Evren başını yasladığı camdan dışarıyı boş gözlerle izlerken burnundan derin bir nefes verdi. Odanın sıcaklığına rağmen dışarıdaymış gibi buz kesmişti bedeni. Üşüyordu, çok üşüyordu. Sadece bedenen değil, ruhen de üşüyordu. Ruhu buz kesmiş gibiydi, hiçbir şey hissedemiyor, hiçbir şey artık onu etkilemiyordu. Öylece bomboş etrafa bakıyor, söyleneni yapıyordu. Ona acısını yaşaması için vakit bile vermemişti kimse. Sevdiğinden ayırmışlardı, canından can koparmışlardı ama kimse bunu önemsememiş hemen onun rızasını bile almadan karşısına bir kız oturtup 'nişanlanacağın kız' demişlerdi.
Sadece ailesinden medet umarken, onlardan başka kimsesi yokken en büyük kötülüğü ailesi yapmıştı ona.
En çok canını yakan da buydu zaten.
Kucaklarını açıp onu kabulleneceklerini beklemiyordu fakat bu kadar kötü olacaklarını da düşünmüyordu. Bir saniye bile acımamışlardı oğullarına, tek bir göz yaşına dünyayı yakarım diyen annesi oğlunun onlarca göz yaşı akıtmasını sessizce izlemişti. Hep sevgiyle bakan gözleri nefretle, öfkeyle bakıyordu şimdi.
Kapının açılma sesini duymasına rağmen başını camdan ayırmadı Evren, kimin geldiğine dönüp bakacak kadar bile mecali yoktu. Öyle umutsuzca pencereden dışarıyı izliyordu, belki Yavuz onların evinin önünden geçer de onu görür diye umutla bekliyordu sevdiğini. Telefonu babasının elinde olmasa şimdiden sesini duymak için aramıştı fakat babası telefonuna da el koymuştu. Eli kolu bağlanmıştı Evren'in, hangi sokağa adım atsa hepsi çıkmazdı. Ne yapacağı konusunda hiçbir şey bilmiyordu, sadece günlerce odasında oturup Yavuz'u düşünmek istiyordu. Onunla geçirdiği güzel günleri büyük bir hasretle düşünmek istiyordu.
"Üzerine düzgün bir şeyler giy nişanlın gelecek ailesiyle."Evren, abisi Engin'in iğneleyici sözlerini duyunca bir kaç saniye gözlerini kapattı ve bekledi, başını hâlâ soğuk camdan ayırmıyordu."Kime diyorum!"Engin bu sefer sesini yükselterek konuştuğunda Evren mecburen gözlerini aralayarak başını camdan uzaklaştırdı ve uykusuzluktan kızarmış kehribarlarını abisine çevirdi.
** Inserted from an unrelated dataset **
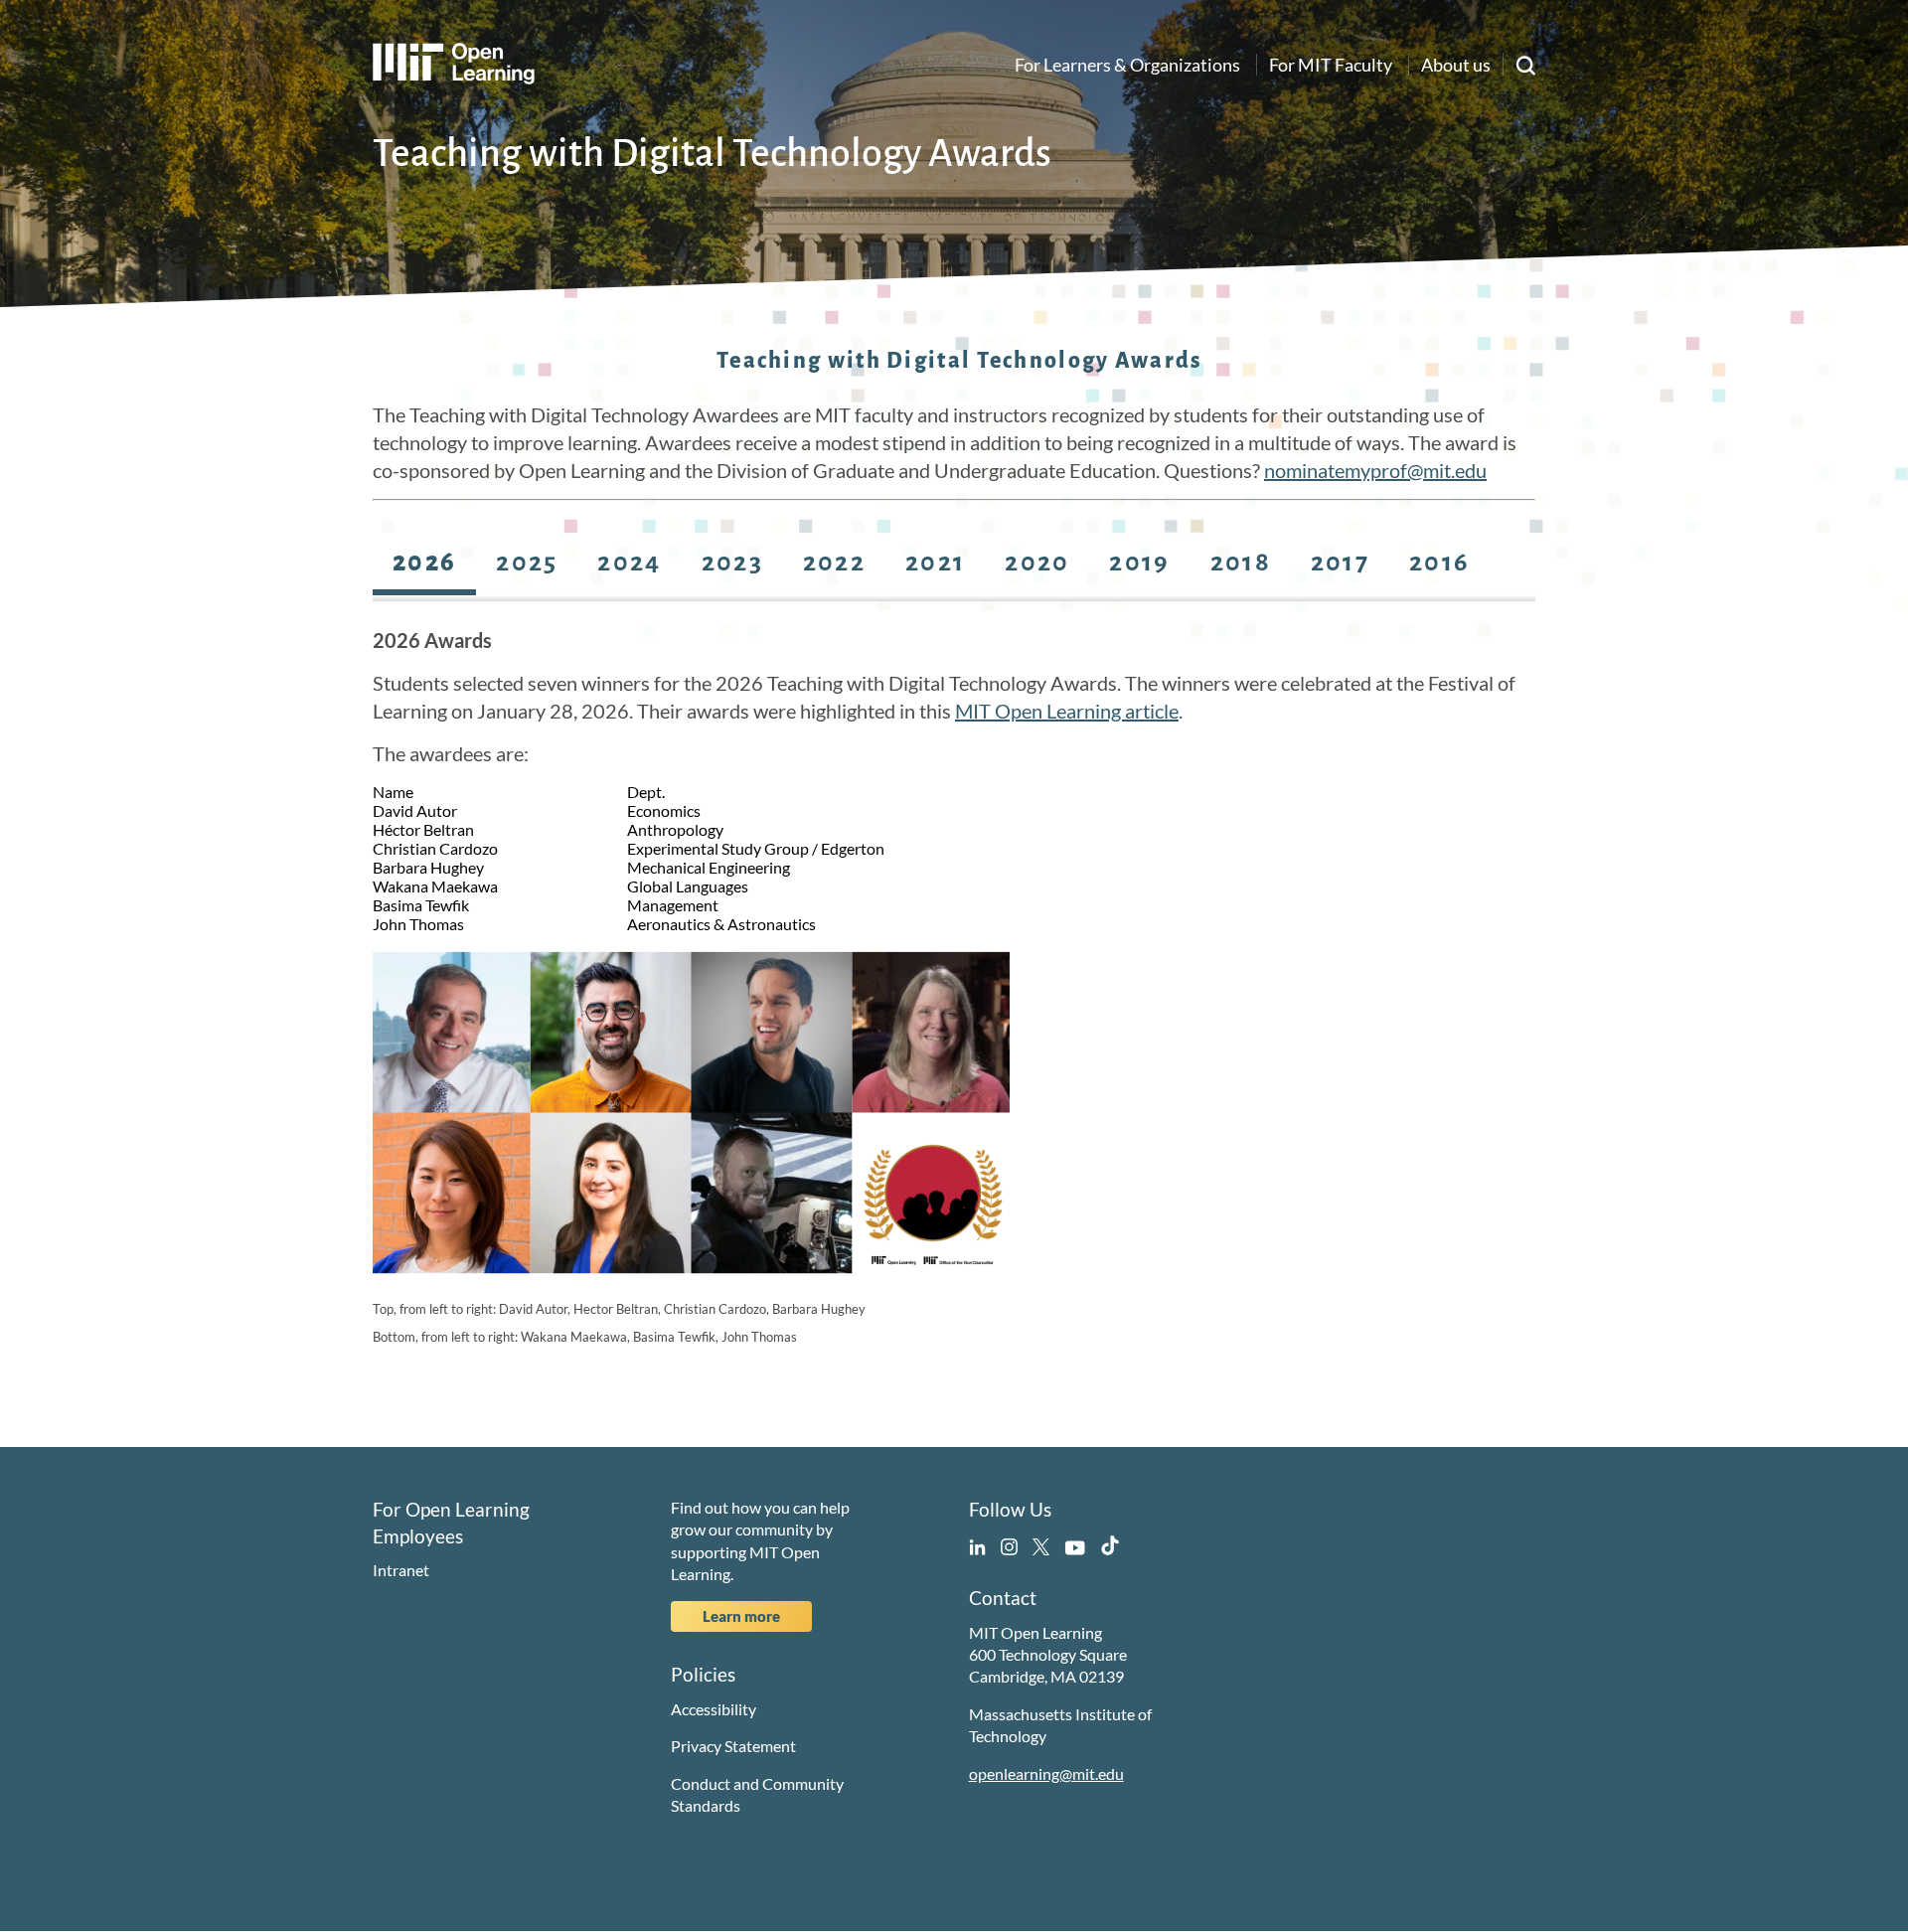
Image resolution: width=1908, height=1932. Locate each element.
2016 (1439, 562)
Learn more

Engin onun gözlerine bakınca bir anlığına gözlerinden ufak bir hüzün pırıltısı geçti, çok kısa bir süreliğine olsa da Evren görmüştü ve bunun umuduna tutundu hemen.
"Abi ben istemiyorum."diye mırıldandı yorgunluktan ve ağlamaktan kısılmış ses tonuyla. Evren sesinden dolayı yüzünü buruşturdu, berbat çıkıyordu. Engin'in ifadesiz suratına baktı kısa bir süre ardından büyük bir cesaretle cümlelerine devam etti."Benim sevdiğim var abi, günah değil mi bana, o kıza? Onu sevmeyen biriyle bir ömür nasıl geçirecek, ben sevmediğim bir kadınla bir ömür nasıl geçireceğim? Yalvarırım yapmayın abi, diri diri koymayın beni toprağın altına."Evren sol gözünden çenesine doğru süzülen yaşı elinin tersiyle silip titreyen dudaklarıyla abisine baktı, Engin dudaklarının arasından derin bir nefes verdi.
"Sevgi değil bu Evren, sapkınlık."Evren başını yere eğdi büyük bir hayal kırıklığıyla, kimsenin onu anlamayacağını biliyordu zaten ama bir umut, bir umut abisi ona acır da vicdan yapar diye düşünmüştü."Sen yanlış yola düşmüşsün biz senin iyiliğini istiyoruz, seni o yanlışından çevirmeye çalışıyoruz."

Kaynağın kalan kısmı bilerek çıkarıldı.